◆ VORLIEGENDER TEXT:
* * * *
Erika Freeman. Mit zwölf Jahren floh sie allein nach New York, der Vater war im KZ Theresienstadt, die Mutter als U-Boot im Wiener Philipphof. Derzeit lebt und arbeitet die 93-jährige Psychoanalytikerin in Wien. Wir haben sie zum Gespräch über die Couch, das Selbst und den Schatz echter Liebe getroffen.
Interview: Kerstin Kellermann
Foto: Lisbeth Kovačič
Wie würden Sie jemandem beschreiben, was man in der Psychoanalyse macht?
* * * *
◆ GEZEIGTE ZEILEN:

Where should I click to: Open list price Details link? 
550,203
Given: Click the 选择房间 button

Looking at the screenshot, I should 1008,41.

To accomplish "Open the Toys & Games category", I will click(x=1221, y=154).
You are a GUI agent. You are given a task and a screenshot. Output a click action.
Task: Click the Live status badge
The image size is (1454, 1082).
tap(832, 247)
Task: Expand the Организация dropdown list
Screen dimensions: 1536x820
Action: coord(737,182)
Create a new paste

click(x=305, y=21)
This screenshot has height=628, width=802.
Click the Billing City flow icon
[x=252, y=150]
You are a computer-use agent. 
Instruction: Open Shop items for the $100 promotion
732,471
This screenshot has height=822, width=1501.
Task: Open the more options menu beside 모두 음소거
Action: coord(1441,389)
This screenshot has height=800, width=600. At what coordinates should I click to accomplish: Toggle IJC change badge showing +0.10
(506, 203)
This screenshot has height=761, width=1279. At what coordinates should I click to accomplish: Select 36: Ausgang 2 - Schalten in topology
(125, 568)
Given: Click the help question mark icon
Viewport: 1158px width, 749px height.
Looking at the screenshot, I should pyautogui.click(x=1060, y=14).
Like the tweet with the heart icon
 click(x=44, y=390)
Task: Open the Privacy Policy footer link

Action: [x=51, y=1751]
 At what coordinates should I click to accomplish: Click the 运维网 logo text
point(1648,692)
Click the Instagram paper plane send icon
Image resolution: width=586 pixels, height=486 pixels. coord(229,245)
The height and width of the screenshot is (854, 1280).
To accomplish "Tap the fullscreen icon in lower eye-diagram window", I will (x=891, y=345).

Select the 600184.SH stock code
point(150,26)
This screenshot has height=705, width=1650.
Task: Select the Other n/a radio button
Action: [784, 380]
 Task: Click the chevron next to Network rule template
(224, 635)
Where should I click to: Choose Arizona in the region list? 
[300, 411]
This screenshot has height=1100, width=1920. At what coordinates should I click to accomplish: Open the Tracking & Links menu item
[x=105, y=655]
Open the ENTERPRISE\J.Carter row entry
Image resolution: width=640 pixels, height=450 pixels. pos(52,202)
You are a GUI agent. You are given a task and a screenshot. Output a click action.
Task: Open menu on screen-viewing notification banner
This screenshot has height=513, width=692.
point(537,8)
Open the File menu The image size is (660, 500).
* * * *
◆ AUFGABENSTELLUNG: Führe das Interview mit Erika Freeman im Anschluss an seinen letzten Satz fort.

◆ ERGEBNIS:
Eine Person redet, die andere hört hoffentlich aufmerksam zu. Man soll sich die Seele reinreden, wenn man kann. Das ist sehr schwer, weil die meisten Leute, die eine schöne Seele haben, denken, dass sie nichts wert seien. Dabei sind diese Leute viel mehr wert als solche mit einer schlechten Seele, wie unser «Trampf», der meint, er sei der Größte und der Beste. Es gibt ein schottisches Wort für ihn, hundert Jahre alt: cock wombler. Trumps Mutter kommt aus Schottland. Seine Mutter sagte einmal zur New York Times, der Fred, also der Vater, mag den Donald nicht. Das ist so traurig. Ich habe Trumps erste Frau gekannt, sie kommt aus der Tschechoslowakei. Sie sagte zu mir, Amerika sei ein herrliches Land, wenn man viel arbeitet, kann jeder etwas aus sich selbst machen. Ich antwortete, du hast Recht, ich habe aber nicht gesagt, dass es eine große Hilfe ist, mit einem Millionär verheiratet zu sein.
Machen Sie Psychoanalyse so klassisch mit Sofa?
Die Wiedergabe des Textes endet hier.